The UK will need additional 28,000 public charging points for electric vehicles (EVs) by 2030—double the current number, to support an estimated fleet of seven million EVs by the end of the next decade, Deloitte said in new research.   

Currently, the UK has 13,500 EV charging points—half of what the UK will need if it were to support seven million electric cars on the roads by 2030. Most of the currently operating charging points are likely to be replaced because of technological advances in the next decade, according to Deloitte.

Capital expenditure for building the required EV charging network infrastructure will be around US$2 billion (1.6 billion British pounds) between 2020 and 2030, Deloitte has estimated.

Analysts have pointed to insufficient EV charging infrastructure as one of the key hindrances toward mass adoption of electric cars globally, alongside with battery range and the still higher prices of EVs than many gasoline and diesel vehicles.

According to Deloitte, EV adoption in the UK could get to at least two million cars—a market share of 5 percent—by the middle of the next decade, if the battery ranges increase and costs come down to the levels of internal combustion engine (ICE) vehicles.

■ Tasks for this exercise:
**A)** In the UK EV charging excerpt, rewrite the stretch from "Currently, the UK" through "Deloitte has estimated.", updating "charging points" to "charging stations".
**B)** According to the UK EV charging excerpt, how many EV charging points does the UK currently have?

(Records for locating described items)
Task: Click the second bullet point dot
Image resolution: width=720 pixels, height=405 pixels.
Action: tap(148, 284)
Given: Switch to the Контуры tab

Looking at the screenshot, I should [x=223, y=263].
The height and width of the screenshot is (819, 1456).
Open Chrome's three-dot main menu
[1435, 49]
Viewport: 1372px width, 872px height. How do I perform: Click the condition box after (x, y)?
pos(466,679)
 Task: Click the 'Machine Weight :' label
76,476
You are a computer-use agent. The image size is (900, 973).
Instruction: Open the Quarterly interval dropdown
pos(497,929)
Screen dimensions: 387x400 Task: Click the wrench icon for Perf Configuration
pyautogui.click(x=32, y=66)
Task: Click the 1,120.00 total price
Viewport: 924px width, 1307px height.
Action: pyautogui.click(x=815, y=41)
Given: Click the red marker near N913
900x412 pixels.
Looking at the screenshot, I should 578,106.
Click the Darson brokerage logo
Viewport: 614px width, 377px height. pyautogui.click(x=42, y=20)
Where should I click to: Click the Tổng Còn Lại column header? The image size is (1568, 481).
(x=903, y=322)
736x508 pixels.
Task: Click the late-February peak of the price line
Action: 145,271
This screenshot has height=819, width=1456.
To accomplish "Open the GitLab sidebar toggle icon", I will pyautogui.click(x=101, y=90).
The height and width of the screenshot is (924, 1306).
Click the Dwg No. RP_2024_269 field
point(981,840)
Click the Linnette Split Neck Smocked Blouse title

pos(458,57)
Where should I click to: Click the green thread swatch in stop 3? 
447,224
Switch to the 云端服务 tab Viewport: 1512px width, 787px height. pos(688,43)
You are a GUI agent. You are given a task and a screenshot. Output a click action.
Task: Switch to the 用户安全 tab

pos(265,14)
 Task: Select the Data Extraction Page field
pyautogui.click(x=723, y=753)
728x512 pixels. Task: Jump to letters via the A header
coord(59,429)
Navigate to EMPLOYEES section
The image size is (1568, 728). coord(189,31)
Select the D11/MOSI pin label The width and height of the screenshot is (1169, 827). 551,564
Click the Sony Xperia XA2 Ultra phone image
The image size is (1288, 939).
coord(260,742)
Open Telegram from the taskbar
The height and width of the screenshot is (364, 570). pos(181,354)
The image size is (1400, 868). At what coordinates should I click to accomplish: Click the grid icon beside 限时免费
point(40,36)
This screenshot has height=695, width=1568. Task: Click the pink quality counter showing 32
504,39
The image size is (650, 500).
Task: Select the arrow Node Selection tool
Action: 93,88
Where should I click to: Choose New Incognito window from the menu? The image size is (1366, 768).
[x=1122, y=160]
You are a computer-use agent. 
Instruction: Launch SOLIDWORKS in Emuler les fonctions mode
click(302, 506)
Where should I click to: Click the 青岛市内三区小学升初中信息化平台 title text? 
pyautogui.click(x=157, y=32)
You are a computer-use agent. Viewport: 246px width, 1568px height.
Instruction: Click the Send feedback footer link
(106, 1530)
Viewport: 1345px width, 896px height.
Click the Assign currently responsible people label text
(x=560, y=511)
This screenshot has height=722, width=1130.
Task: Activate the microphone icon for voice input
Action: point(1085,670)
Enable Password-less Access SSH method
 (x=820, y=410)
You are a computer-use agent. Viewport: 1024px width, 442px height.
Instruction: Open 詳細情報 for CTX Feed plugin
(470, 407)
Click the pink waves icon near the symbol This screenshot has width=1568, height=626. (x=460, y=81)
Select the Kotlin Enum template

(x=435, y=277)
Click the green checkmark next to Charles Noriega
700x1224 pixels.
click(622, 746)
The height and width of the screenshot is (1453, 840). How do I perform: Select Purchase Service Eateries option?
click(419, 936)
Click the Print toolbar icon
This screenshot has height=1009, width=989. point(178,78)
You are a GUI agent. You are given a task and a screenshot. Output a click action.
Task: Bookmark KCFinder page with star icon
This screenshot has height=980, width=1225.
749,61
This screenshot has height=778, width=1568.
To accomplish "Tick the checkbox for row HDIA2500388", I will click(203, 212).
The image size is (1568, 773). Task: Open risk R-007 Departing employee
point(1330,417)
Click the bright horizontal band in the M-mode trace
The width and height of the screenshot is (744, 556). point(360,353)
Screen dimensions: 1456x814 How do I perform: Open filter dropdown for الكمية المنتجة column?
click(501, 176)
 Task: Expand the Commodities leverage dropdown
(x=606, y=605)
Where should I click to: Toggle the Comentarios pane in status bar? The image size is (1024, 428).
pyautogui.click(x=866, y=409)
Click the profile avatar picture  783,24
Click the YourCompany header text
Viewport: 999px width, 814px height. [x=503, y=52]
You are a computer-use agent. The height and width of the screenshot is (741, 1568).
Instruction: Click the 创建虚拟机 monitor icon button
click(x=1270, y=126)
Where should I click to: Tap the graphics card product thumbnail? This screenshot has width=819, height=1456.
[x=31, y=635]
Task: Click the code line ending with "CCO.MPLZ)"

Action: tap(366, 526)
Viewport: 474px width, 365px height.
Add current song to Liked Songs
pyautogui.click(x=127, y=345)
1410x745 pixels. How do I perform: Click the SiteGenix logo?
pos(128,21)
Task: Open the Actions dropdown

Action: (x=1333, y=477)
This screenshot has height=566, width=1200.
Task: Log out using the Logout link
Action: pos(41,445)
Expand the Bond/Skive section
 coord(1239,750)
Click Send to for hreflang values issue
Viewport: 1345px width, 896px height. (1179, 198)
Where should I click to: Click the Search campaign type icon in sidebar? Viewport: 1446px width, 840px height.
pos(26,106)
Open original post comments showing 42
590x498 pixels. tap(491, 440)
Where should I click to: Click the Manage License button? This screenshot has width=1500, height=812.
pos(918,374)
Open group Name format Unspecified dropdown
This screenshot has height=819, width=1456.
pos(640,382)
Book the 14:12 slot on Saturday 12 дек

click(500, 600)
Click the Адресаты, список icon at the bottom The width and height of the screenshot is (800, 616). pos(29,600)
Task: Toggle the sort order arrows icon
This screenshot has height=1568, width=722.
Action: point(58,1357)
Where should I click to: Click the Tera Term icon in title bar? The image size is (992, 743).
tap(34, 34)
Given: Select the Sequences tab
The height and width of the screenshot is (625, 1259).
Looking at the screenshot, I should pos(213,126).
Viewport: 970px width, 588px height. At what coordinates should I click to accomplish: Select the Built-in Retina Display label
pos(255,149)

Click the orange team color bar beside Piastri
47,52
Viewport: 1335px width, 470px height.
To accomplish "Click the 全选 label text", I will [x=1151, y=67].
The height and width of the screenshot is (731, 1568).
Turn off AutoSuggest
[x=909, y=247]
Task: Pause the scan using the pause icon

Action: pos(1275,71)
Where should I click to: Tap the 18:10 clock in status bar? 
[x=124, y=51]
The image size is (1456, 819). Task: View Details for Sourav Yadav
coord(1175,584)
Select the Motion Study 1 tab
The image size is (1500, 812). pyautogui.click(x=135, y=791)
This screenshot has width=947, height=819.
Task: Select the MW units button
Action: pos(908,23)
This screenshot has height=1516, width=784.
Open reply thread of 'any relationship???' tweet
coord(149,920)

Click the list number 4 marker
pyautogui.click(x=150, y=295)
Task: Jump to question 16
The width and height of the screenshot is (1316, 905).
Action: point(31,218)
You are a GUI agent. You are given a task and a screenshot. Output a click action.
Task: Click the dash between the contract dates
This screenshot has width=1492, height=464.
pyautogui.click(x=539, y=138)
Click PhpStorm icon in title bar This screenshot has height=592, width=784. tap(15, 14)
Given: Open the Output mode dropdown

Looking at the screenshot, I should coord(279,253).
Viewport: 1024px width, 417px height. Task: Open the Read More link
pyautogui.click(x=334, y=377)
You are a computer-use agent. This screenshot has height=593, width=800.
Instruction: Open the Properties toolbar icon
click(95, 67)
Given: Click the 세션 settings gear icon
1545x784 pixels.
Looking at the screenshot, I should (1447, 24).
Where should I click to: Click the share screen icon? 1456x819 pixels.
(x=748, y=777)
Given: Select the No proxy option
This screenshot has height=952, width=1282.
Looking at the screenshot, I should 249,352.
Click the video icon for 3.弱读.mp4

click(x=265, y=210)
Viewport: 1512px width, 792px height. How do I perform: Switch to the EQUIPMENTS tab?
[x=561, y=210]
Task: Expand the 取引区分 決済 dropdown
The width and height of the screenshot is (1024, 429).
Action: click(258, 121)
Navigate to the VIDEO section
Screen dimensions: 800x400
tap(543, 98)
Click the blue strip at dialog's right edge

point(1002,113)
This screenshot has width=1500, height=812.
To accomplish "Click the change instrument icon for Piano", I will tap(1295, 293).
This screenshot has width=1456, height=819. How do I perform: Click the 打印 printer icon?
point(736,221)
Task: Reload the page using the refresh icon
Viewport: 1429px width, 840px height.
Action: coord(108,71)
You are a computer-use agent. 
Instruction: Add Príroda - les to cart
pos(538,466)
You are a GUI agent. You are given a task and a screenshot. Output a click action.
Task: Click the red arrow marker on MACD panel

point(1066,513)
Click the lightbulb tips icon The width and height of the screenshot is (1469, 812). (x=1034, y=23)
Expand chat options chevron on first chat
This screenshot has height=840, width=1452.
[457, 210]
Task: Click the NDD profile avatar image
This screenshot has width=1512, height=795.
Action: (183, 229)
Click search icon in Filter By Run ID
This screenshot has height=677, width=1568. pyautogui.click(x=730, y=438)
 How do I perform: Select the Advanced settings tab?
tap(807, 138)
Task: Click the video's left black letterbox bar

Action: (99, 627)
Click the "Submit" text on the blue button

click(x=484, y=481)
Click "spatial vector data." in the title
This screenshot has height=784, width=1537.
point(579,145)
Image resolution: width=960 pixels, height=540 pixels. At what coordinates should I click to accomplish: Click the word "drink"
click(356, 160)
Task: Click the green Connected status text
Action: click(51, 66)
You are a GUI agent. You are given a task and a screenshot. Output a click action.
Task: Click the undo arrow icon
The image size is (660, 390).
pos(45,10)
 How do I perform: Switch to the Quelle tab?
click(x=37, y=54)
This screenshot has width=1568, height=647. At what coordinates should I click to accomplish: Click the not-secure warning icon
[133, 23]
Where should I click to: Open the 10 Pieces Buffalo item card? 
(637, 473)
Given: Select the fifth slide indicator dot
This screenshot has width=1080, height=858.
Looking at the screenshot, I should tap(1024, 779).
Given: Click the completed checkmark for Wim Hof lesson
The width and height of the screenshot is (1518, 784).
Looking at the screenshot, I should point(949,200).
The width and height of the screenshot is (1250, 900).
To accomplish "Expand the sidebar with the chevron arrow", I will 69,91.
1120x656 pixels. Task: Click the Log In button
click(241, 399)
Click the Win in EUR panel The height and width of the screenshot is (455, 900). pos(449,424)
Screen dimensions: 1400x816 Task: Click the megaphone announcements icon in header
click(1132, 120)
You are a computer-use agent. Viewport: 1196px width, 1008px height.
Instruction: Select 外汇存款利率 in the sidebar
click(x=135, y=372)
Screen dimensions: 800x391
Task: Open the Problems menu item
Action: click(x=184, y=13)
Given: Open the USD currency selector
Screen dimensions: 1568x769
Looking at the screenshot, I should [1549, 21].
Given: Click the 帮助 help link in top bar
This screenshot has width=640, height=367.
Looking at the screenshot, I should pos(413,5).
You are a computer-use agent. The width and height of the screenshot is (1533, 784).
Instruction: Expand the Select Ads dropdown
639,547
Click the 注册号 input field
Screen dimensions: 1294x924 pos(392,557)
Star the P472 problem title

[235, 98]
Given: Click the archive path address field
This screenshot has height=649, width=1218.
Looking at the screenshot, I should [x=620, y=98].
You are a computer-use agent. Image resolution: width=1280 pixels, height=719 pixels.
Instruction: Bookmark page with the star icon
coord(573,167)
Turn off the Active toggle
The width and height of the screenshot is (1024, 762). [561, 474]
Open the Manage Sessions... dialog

■ Answers for the exercise:
**A)**
Currently, the UK has 13,500 EV charging stations—half of what the UK will need if it were to support seven million electric cars on the roads by 2030. Most of the currently operating charging stations are likely to be replaced because of technological advances in the next decade, according to Deloitte.

Capital expenditure for building the required EV charging network infrastructure will be around US$2 billion (1.6 billion British pounds) between 2020 and 2030, Deloitte has estimated.

**B)** 13,500